POR WINSTON ORRILLO

A 60 años del triunfo revolucionario en Cuba, los yanquis siguen desesperados: ya lo intentaron –con sonoro fracaso en/por Playa Girón, acción dirigida por el propio y asesinado (le pagaron con su propia medicina) Presidente Kennedy, el gran farsante.

Desde entonces decenas de atentados –que todos culminaron en la más rotunda falla- y la Patria de José Martí, impertérrita, allí está, como paradigma.

Y el imperio sigue desesperado: ya fue puesto de rodillas por la Corea de Kim Il Sung y luego por el Viet Nam Heroico, pero él sabe que esa pústula de mal ejemplo no debe continuar, pero no pueden con Cuba socialista.

Mientras tanto ha atentado y sigue prohijando a tiranos sangrientos a lo largo y ancho del mundo.

Pero Cuba es ejemplo de dignidad y de buen gobierno. No hay niños con hambre ni que duermen en las calles (como en USA y sus discípulos a lo largo y ancho del mundo) ni enfermos en las calles por falta de hospitales y medicinas. Dificultades, claro que las hay, pero todas han sido superadas, con el sacrificio de su pueblo heroico, cuyas armas, permanentemente apuntan hacia el supurante corazón del imperio.

Hoy pretenden sabotear a Venezuela Bolivariana, y sus envenenados dardos apuntan hacia Nicaragua Sandinista y la Patria de Evo Morales, amén de renovar sus impulsos genocidas contra Cuba Socialista, Primer Territorio Libre en América.

El paradigma de Fidel sigue en pie –como el de Chávez permanece en su República Bolivariana.

Adelante, pues, martianos.
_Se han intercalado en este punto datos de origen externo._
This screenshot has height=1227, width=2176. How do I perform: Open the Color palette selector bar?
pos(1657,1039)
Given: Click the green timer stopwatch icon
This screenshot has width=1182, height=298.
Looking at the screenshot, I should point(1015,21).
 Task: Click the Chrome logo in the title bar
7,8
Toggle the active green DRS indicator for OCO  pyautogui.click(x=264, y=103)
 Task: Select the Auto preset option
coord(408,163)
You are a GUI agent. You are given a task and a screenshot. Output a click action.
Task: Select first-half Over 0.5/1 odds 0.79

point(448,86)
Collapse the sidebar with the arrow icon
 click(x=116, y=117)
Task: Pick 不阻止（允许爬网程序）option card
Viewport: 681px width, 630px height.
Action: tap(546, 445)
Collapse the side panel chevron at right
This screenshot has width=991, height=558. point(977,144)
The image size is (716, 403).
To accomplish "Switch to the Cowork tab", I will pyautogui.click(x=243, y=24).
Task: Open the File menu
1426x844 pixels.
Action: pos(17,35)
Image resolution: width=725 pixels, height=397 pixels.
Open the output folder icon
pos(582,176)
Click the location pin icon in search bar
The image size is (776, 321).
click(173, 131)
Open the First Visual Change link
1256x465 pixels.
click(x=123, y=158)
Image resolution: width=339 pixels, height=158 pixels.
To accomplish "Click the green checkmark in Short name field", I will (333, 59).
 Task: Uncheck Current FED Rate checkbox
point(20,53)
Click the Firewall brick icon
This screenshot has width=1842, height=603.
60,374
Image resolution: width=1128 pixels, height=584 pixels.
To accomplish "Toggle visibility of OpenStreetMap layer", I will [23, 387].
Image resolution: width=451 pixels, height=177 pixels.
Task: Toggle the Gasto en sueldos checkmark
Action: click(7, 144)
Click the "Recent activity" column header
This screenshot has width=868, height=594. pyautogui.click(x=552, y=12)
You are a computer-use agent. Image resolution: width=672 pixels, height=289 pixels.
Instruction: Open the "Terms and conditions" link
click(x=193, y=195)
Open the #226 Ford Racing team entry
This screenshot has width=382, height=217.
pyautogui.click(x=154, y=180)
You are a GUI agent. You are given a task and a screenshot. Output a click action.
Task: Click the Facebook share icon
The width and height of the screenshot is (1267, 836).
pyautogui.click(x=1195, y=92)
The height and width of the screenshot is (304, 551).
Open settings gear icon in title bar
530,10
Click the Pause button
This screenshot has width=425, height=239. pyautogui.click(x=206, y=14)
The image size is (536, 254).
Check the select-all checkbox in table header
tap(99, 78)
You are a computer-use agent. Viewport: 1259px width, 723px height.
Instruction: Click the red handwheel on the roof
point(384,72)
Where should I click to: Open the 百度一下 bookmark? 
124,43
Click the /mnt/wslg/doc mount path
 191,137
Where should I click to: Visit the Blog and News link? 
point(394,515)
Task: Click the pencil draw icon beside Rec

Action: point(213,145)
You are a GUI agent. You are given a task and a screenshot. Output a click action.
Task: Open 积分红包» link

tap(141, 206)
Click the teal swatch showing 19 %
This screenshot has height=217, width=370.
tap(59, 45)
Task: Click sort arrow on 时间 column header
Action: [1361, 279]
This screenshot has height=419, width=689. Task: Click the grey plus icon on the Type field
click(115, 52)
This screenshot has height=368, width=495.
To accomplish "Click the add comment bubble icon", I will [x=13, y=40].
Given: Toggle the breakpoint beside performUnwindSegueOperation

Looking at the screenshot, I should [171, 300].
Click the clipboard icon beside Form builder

Recordemos para concluir este breve recuento lo que dijera, alguna vez. El autor de Versos sencillos:

“Los árboles se han de poner en pie para que no pase el gigante de las siete leguas. Esta es la hora del recuento y de la marcha unidos, y hemos de estar apretados, como la plata en las raíces de los Andes.” (Cita libre y de memoria)

Y el Primer Territorio Libre en América sigue dándonos el ejemplo que tanto odia y teme la patria del genocida Trump y de todos los otros de su misma jauría.

No por sesenta años más de Revolución, sino por seiscientos, por lo menos.